À
ma première grossesse, je n’ai pas voulu savoir si j’attendais une fille ou un
garçon. J’ai bien essayé de trouver la réponse moi-même en scrutant l’écran de
l’échographie, mais j’arrivais à peine à discerner sa tête de ses pieds alors
pour le sexe, on repasserait.
Je
m’étais quand même prêtée à un petit exercice de calcul chinois, en suivant ce lien proposé par une de mes amies. Ces supputations, issues de l'ancienne astrologie chinoise, résultent du croisement entre l’âge de la mère,
au moment de la conception, et le mois de la conception. Le résultat m’avait
prédit un garçon. Mais bon, à cette époque, le résultat ne m’importait pas
alors je l’ai vite oublié.
Cette
fois-ci, j’ai voulu savoir. À mon grand désespoir (maintenant chose du passé),
la médecine occidentale m’a annoncé, avec une certitude assumée, l’arrivée d’un
autre homme dans ma vie au mois de juillet prochain…
-
Attention ça va être froid.
Je
frissonne alors que la technicienne répand le gel sur mon ventre, si froid
qu’on croirait qu’elle le fait pour calmer une inflammation. À peine la sonde
touche-t-elle mon abdomen qu’elle entame son refrain :
-
Oh! C’est un p’tit vigoureux ce bébé-là! Il n’arrête
pas de bouger!
-
…
-
Ouin! Y en a d’dans. Il est difficile à attraper,
plein d’énergie! Un p'tit tanant!
-
…
Voilà
des mois que je « prie » pour un enfant calme, que je demande à mes
morts de faire en sorte que le prochain soit tout en douceur, que je supplie le
ciel de m’envoyer un enfant un peu moins turbulent. Plus elle insiste, plus mes
pensées déroutent, plus je tends vers la dramatisation...
-
Tout est beau pour les mesures. Il est en pleine santé
cet enfant-là. Regardez-le grouiller!
- Okay... Et êtes-vous capable de me dire si la tendance
est féminine ou masculine?
-
Ah ben c’est un gars ça madame! Regardez. (Elle me
pointe la partie de l’écran illustrant l’évidence. Je n’y discerne pourtant
rien.)
-
Mais là… vous avez même pas un p’tit doute?
-
Ben non! Regardez! (elle pointe encore) Mais bon. C’est
sûr que dans la vie on peut toujours se tromper.
Je retiens
mes larmes. Je suis déçue, bien que je sache le sentiment inadapté : on
vient de m’annoncer la santé de mon bébé. Mais quand mes pensées dramatisent,
ça brasse dans mon esprit et ma raison se met très vite à l’abris, se cache
dans un coin reclus, introuvable. Ce matin là, ma raison n’était pas un
adversaire de taille à la dramatisation que ma tête mettait en scène.
Bon.
J’en suis revenue, quand même. Mes écarts de folie sont ponctuels, mais demeurent
passagers.
Et
ces derniers jours, je suis retombée par hasard sur ces supputations chinoises.

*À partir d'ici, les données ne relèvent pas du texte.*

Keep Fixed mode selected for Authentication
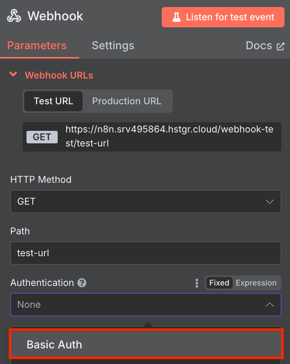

Elles semblent relever plus de la magie que du domaine empirique ou
scientifique, mais bon. Peut-être? L'astrologie chinoise me prédit une fille. Je me questionne.
Et
si la médecine moderne se trompait?
Et
si c’était les Chinois qui avaient raison?
Je vous parle des Chinois et ce matin, mon homme s'est justement envolé vers la Chine, me laissant seule avec le fils et ses mille chevaliers. Me voilà princesse monoparentale.